Minimal inhibitory concentrations were determined after 5 days according to Clinical Laboratory Standards Institute (CLSI) recommendations for rapidly growing NTM and Nocardia [18, 67]. Corynebacterium isolates were incubated for 48 h according to CLSI recommendations [68]. The slowly growing M. paragordonae isolates 10AIII, 29AIII and 35AIII were incubated for 10 days. Clarithromycin susceptibility was determined after 14 days [69]. Classification of mycobacteria according to their growth rate is classically based on the time bacteria take to form colonies in solid media. Rapidly growing mycobacteria (RGM) are able to grow in under 7 days, whereas the ones that take more than 7 days are called slowly growing mycobacteria (SGM). Because phylogenetic studies of mycobacteria support this separation identification of SGM or RGM species was based on the phylogenetic tree constructed by Tortoli et al. [70] in addition to CLSI listing [18]. Briefly, a suspension of 0.5 McFarland density of each isolate was prepared in saline solution and diluted 1000-fold before testing in the next 30 min. A sterile 96-well microplate, previously prepared with Mueller Hinton (MH) medium supplemented with 0.5% OADC and containing decreasing concentrations of the tested antimicrobials, was inoculated with the diluted bacterial suspension and incubated for 5 days at 30 °C [18]. In addition to the antimicrobials considered for rapidly growing mycobacteria susceptibility testing in CLSI standards (cefoxitin, amikacin, imipenem, tobramycin, linezolid, doxycycline, clarithromycin and ciprofloxacin) also amphotericin B, azlocillin, nalidixic acid, trimethoprim, polymyxin B (these 5 used in Middlebrook 7H10-PANTA), rifampicin, chloramphenicol, tetracycline, penicillin, vancomycin and the aminoglycosides gentamicin, kanamycin, streptomycin, neomycin and spectinomycin were tested.

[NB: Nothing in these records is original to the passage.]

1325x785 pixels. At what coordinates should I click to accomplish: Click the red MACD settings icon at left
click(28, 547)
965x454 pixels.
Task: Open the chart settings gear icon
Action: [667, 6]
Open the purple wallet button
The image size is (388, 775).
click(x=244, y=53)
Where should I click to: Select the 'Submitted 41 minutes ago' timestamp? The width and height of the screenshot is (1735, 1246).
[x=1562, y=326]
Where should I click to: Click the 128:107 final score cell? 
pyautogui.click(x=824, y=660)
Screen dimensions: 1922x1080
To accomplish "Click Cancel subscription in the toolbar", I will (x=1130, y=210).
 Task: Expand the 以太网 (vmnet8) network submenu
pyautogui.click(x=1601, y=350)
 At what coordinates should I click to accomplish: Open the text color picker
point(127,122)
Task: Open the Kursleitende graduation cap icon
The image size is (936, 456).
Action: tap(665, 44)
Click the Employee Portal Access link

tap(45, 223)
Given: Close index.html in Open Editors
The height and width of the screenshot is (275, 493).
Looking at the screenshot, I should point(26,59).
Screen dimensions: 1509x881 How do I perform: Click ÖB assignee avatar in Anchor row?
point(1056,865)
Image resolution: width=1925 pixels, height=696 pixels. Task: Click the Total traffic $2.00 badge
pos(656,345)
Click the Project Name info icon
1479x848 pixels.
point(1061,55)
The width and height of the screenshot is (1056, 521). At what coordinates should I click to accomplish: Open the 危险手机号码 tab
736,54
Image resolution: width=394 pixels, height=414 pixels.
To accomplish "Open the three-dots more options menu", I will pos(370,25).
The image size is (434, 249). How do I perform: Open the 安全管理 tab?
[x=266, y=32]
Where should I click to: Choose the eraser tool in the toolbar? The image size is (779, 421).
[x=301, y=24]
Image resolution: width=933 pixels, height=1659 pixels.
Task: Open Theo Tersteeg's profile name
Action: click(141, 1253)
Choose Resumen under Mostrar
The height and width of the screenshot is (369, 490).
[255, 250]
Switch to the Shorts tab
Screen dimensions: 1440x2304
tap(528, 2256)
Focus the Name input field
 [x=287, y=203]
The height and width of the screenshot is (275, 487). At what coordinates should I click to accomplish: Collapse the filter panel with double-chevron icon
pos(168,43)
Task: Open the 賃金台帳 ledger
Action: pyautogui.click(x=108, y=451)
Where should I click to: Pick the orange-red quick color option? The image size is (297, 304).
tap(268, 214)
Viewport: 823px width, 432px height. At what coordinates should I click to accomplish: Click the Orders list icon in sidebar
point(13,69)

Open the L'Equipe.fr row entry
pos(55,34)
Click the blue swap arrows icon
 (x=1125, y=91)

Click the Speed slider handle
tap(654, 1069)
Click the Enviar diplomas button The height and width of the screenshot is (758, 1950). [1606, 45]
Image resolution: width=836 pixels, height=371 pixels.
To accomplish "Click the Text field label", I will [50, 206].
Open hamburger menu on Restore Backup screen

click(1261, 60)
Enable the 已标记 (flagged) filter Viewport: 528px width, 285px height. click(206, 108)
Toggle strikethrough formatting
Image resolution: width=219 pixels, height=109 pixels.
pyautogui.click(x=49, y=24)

Only antimicrobials considered in CLSI standards were interpreted for bacterial resistance levels [18, 68]. Diverse concentration ranges were used, with antimicrobials being diluted 8 times, in a 1:2 scaling (clarithromycin was diluted 12 times and penicillin was diluted 16 times). Stock solutions were prepared according CLSI guidelines [71, 72]. Appropriate controls were performed to ensure normal bacterial growth despite presence of diluted acetic acid, methanol or ethanol used to solubilize some antibiotics. All assays were performed in triplicate.